Coverage / coverage

Source: Coverage/coverage.Rmd

This page ports the Chapter 4 interval-coverage simulation. We repeatedly observe one noisy measurement from a normal population with known standard deviation, then draw the estimate together with nominal 50% and 95% intervals.
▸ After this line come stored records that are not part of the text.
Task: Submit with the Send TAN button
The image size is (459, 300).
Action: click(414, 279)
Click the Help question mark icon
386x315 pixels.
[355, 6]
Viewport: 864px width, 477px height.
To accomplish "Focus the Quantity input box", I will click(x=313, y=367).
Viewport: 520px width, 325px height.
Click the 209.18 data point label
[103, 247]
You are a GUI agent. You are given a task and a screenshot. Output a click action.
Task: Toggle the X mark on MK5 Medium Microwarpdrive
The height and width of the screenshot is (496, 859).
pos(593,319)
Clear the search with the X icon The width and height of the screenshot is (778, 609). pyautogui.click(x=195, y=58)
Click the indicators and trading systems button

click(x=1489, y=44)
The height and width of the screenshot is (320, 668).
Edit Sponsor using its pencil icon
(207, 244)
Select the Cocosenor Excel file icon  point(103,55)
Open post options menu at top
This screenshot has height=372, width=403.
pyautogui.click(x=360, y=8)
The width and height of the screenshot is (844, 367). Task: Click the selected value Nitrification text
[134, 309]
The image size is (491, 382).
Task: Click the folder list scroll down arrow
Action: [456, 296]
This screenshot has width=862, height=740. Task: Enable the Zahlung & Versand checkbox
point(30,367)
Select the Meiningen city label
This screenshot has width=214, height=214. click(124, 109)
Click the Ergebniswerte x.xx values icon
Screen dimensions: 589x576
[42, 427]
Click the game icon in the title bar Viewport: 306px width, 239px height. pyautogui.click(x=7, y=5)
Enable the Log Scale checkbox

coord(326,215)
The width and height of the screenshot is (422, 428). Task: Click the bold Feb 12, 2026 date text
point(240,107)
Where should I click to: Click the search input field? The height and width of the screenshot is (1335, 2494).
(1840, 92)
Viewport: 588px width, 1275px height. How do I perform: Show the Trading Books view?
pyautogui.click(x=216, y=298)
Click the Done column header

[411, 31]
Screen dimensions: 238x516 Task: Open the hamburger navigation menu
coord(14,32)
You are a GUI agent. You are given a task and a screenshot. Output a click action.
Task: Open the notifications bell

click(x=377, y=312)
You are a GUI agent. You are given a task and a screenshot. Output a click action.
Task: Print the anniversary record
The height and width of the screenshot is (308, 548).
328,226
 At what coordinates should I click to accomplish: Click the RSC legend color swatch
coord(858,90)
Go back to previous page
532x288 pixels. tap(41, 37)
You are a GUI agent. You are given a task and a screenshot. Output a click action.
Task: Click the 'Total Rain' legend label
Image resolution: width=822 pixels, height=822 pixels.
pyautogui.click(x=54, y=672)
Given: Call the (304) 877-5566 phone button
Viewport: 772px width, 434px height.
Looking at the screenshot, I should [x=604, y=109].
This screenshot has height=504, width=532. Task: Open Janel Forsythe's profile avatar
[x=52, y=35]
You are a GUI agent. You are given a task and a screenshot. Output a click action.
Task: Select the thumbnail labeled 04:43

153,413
The gray horizontal line marks the true mean.

Simulate repeated measurements

Code

import numpy as np
import pandas as pd
import matplotlib.pyplot as plt

rng = np.random.default_rng(1507)
n_rep = 100
mu = 6.0
sigma = 4.0

est = rng.normal(loc=mu, scale=sigma, size=n_rep)
intervals = pd.DataFrame({
    "simulation": np.arange(1, n_rep + 1),
    "estimate": est,
    "lo95": est - 2.0 * sigma,
    "lo50": est - 0.67 * sigma,
    "hi50": est + 0.67 * sigma,
    "hi95": est + 2.0 * sigma,
})
intervals.head()

	simulation	estimate	lo95	lo50	hi50	hi95
0	1	10.350910	2.350910	7.670910	13.030910	18.350910
1	2	5.805426	-2.194574	3.125426	8.485426	13.805426
2	3	9.716615	1.716615	7.036615	12.396615	17.716615
3	4	7.630914	-0.369086	4.950914	10.310914	15.630914
4	5	3.866578	-4.133422	1.186578	6.546578	11.866578

Empirical coverage in this run

Code

coverage_95 = ((intervals["lo95"] <= mu) & (mu <= intervals["hi95"])).mean()
coverage_50 = ((intervals["lo50"] <= mu) & (mu <= intervals["hi50"])).mean()
round(coverage_50, 2), round(coverage_95, 2)

(np.float64(0.51), np.float64(0.95))

With only 100 simulations these proportions move around, but across many repeats they concentrate near the intervals’ nominal coverage.

Plot estimates and intervals

Code

fig, ax = plt.subplots(figsize=(10, 5))
ax.axhline(mu, color="0.65", lw=1.5, zorder=0)
for row in intervals.itertuples(index=False):
    ax.vlines(row.simulation, row.lo95, row.hi95, color="black", lw=0.8)
    ax.vlines(row.simulation, row.lo50, row.hi50, color="black", lw=2.2)
ax.scatter(intervals["simulation"], intervals["estimate"], color="black", s=18, zorder=3)
ax.set_xlim(-2, n_rep + 2)
ax.set_xlabel("Simulation")
ax.set_ylabel("Estimate, 50%, and 95% confidence interval")
ax.spines[["top", "right"]].set_visible(False)
fig.tight_layout()

The plot matches the structure of the R version: a point estimate for each simulated experiment, a thick central interval, and a thin wider interval. Intervals missing the gray line are the visible noncoverage cases.